WORK ITEM:
Exactness is required. Restate every entry as written.

[MATERIAL FOR THE TASK Boundary: Start]

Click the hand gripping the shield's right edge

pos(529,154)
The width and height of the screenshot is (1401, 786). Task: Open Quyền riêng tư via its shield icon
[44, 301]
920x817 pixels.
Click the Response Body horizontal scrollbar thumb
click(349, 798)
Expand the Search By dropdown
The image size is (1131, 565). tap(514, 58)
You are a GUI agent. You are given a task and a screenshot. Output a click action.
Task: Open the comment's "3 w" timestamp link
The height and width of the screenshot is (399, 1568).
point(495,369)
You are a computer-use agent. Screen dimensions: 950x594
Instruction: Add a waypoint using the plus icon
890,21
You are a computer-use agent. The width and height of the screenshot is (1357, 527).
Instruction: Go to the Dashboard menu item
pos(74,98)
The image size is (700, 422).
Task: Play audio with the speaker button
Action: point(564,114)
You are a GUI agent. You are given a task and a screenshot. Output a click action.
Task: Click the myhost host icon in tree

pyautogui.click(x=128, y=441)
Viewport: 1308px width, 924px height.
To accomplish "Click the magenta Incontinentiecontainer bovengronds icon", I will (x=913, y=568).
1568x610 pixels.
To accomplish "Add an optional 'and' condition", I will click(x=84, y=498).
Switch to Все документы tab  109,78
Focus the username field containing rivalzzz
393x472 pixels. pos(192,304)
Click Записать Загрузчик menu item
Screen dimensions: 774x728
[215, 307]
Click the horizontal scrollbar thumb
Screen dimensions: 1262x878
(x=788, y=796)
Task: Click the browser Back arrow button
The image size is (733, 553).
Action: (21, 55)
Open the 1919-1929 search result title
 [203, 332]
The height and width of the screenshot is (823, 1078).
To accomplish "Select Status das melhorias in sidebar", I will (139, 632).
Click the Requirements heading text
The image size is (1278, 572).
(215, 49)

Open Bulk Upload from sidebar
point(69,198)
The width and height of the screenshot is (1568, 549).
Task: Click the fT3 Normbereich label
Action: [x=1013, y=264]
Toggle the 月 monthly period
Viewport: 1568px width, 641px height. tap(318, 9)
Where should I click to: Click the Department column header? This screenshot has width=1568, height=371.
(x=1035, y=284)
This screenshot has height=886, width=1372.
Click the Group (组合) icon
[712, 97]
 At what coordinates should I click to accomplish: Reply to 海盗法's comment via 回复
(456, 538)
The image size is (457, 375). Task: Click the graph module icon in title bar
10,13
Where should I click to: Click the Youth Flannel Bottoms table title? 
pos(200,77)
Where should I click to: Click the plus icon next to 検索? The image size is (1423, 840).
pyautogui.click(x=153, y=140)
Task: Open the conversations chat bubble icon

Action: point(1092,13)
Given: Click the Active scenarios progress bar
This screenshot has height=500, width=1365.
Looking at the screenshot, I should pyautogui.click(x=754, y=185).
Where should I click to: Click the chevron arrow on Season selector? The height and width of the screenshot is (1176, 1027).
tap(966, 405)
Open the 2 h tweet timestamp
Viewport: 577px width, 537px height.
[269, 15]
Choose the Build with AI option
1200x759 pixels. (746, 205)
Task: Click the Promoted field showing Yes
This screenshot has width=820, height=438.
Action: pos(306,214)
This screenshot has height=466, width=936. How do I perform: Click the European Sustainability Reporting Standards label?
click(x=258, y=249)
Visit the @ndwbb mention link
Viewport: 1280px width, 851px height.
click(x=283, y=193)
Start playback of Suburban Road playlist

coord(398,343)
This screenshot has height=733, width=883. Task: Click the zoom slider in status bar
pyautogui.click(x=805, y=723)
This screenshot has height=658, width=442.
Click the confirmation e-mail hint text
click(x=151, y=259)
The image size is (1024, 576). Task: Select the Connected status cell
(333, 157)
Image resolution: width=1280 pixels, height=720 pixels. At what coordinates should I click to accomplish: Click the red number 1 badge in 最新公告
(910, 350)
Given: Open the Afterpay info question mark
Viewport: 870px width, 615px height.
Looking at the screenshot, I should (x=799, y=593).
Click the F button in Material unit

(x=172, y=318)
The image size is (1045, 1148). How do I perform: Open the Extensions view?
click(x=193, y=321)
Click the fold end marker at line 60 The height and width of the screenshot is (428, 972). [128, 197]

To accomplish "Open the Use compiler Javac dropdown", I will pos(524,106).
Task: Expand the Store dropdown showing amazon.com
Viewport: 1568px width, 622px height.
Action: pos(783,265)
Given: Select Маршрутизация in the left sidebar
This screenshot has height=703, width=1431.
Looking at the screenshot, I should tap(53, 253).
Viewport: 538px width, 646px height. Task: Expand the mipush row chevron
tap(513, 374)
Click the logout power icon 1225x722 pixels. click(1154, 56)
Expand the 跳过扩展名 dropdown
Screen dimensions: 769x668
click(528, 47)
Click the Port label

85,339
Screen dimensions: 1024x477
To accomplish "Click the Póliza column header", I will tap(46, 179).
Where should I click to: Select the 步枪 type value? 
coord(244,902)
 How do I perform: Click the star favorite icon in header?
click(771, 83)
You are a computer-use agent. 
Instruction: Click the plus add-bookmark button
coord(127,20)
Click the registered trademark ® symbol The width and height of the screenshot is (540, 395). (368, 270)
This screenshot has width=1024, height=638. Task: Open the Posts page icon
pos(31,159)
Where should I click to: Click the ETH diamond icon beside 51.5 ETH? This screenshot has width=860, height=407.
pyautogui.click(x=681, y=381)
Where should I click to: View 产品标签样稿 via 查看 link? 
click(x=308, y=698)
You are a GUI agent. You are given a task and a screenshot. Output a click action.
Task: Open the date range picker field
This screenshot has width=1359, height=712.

[MATERIAL FOR THE TASK Boundary: End]

ANSWER TO THE EXERCISE:
Click the hand gripping the shield's right edge

pos(529,154)
The width and height of the screenshot is (1401, 786). Task: Open Quyền riêng tư via its shield icon
[44, 301]
920x817 pixels.
Click the Response Body horizontal scrollbar thumb
click(349, 798)
Expand the Search By dropdown
The image size is (1131, 565). tap(514, 58)
You are a GUI agent. You are given a task and a screenshot. Output a click action.
Task: Open the comment's "3 w" timestamp link
The height and width of the screenshot is (399, 1568).
point(495,369)
You are a computer-use agent. Screen dimensions: 950x594
Instruction: Add a waypoint using the plus icon
890,21
You are a computer-use agent. The width and height of the screenshot is (1357, 527).
Instruction: Go to the Dashboard menu item
pos(74,98)
The image size is (700, 422).
Task: Play audio with the speaker button
Action: point(564,114)
You are a GUI agent. You are given a task and a screenshot. Output a click action.
Task: Click the myhost host icon in tree

pyautogui.click(x=128, y=441)
Viewport: 1308px width, 924px height.
To accomplish "Click the magenta Incontinentiecontainer bovengronds icon", I will (x=913, y=568).
1568x610 pixels.
To accomplish "Add an optional 'and' condition", I will click(x=84, y=498).
Switch to Все документы tab  109,78
Focus the username field containing rivalzzz
393x472 pixels. pos(192,304)
Click Записать Загрузчик menu item
Screen dimensions: 774x728
[215, 307]
Click the horizontal scrollbar thumb
Screen dimensions: 1262x878
(x=788, y=796)
Task: Click the browser Back arrow button
The image size is (733, 553).
Action: (21, 55)
Open the 1919-1929 search result title
 [203, 332]
The height and width of the screenshot is (823, 1078).
To accomplish "Select Status das melhorias in sidebar", I will (139, 632).
Click the Requirements heading text
The image size is (1278, 572).
(215, 49)

Open Bulk Upload from sidebar
point(69,198)
The width and height of the screenshot is (1568, 549).
Task: Click the fT3 Normbereich label
Action: [x=1013, y=264]
Toggle the 月 monthly period
Viewport: 1568px width, 641px height. tap(318, 9)
Where should I click to: Click the Department column header? This screenshot has width=1568, height=371.
(x=1035, y=284)
This screenshot has height=886, width=1372.
Click the Group (组合) icon
[712, 97]
 At what coordinates should I click to accomplish: Reply to 海盗法's comment via 回复
(456, 538)
The image size is (457, 375). Task: Click the graph module icon in title bar
10,13
Where should I click to: Click the Youth Flannel Bottoms table title? 
pos(200,77)
Where should I click to: Click the plus icon next to 検索? The image size is (1423, 840).
pyautogui.click(x=153, y=140)
Task: Open the conversations chat bubble icon

Action: point(1092,13)
Given: Click the Active scenarios progress bar
This screenshot has height=500, width=1365.
Looking at the screenshot, I should pyautogui.click(x=754, y=185).
Where should I click to: Click the chevron arrow on Season selector? The height and width of the screenshot is (1176, 1027).
tap(966, 405)
Open the 2 h tweet timestamp
Viewport: 577px width, 537px height.
[269, 15]
Choose the Build with AI option
1200x759 pixels. (746, 205)
Task: Click the Promoted field showing Yes
This screenshot has width=820, height=438.
Action: pos(306,214)
This screenshot has height=466, width=936. How do I perform: Click the European Sustainability Reporting Standards label?
click(x=258, y=249)
Visit the @ndwbb mention link
Viewport: 1280px width, 851px height.
click(x=283, y=193)
Start playback of Suburban Road playlist

coord(398,343)
This screenshot has height=733, width=883. Task: Click the zoom slider in status bar
pyautogui.click(x=805, y=723)
This screenshot has height=658, width=442.
Click the confirmation e-mail hint text
click(x=151, y=259)
The image size is (1024, 576). Task: Select the Connected status cell
(333, 157)
Image resolution: width=1280 pixels, height=720 pixels. At what coordinates should I click to accomplish: Click the red number 1 badge in 最新公告
(910, 350)
Given: Open the Afterpay info question mark
Viewport: 870px width, 615px height.
Looking at the screenshot, I should (x=799, y=593).
Click the F button in Material unit

(x=172, y=318)
The image size is (1045, 1148). How do I perform: Open the Extensions view?
click(x=193, y=321)
Click the fold end marker at line 60 The height and width of the screenshot is (428, 972). [128, 197]

To accomplish "Open the Use compiler Javac dropdown", I will pos(524,106).
Task: Expand the Store dropdown showing amazon.com
Viewport: 1568px width, 622px height.
Action: pos(783,265)
Given: Select Маршрутизация in the left sidebar
This screenshot has height=703, width=1431.
Looking at the screenshot, I should tap(53, 253).
Viewport: 538px width, 646px height. Task: Expand the mipush row chevron
tap(513, 374)
Click the logout power icon 1225x722 pixels. click(1154, 56)
Expand the 跳过扩展名 dropdown
Screen dimensions: 769x668
click(528, 47)
Click the Port label

85,339
Screen dimensions: 1024x477
To accomplish "Click the Póliza column header", I will tap(46, 179).
Where should I click to: Select the 步枪 type value? 
coord(244,902)
 How do I perform: Click the star favorite icon in header?
click(771, 83)
You are a computer-use agent. 
Instruction: Click the plus add-bookmark button
coord(127,20)
Click the registered trademark ® symbol The width and height of the screenshot is (540, 395). (368, 270)
This screenshot has width=1024, height=638. Task: Open the Posts page icon
pos(31,159)
Where should I click to: Click the ETH diamond icon beside 51.5 ETH? This screenshot has width=860, height=407.
pyautogui.click(x=681, y=381)
Where should I click to: View 产品标签样稿 via 查看 link? 
click(x=308, y=698)
You are a GUI agent. You are given a task and a screenshot. Output a click action.
Task: Open the date range picker field
This screenshot has width=1359, height=712.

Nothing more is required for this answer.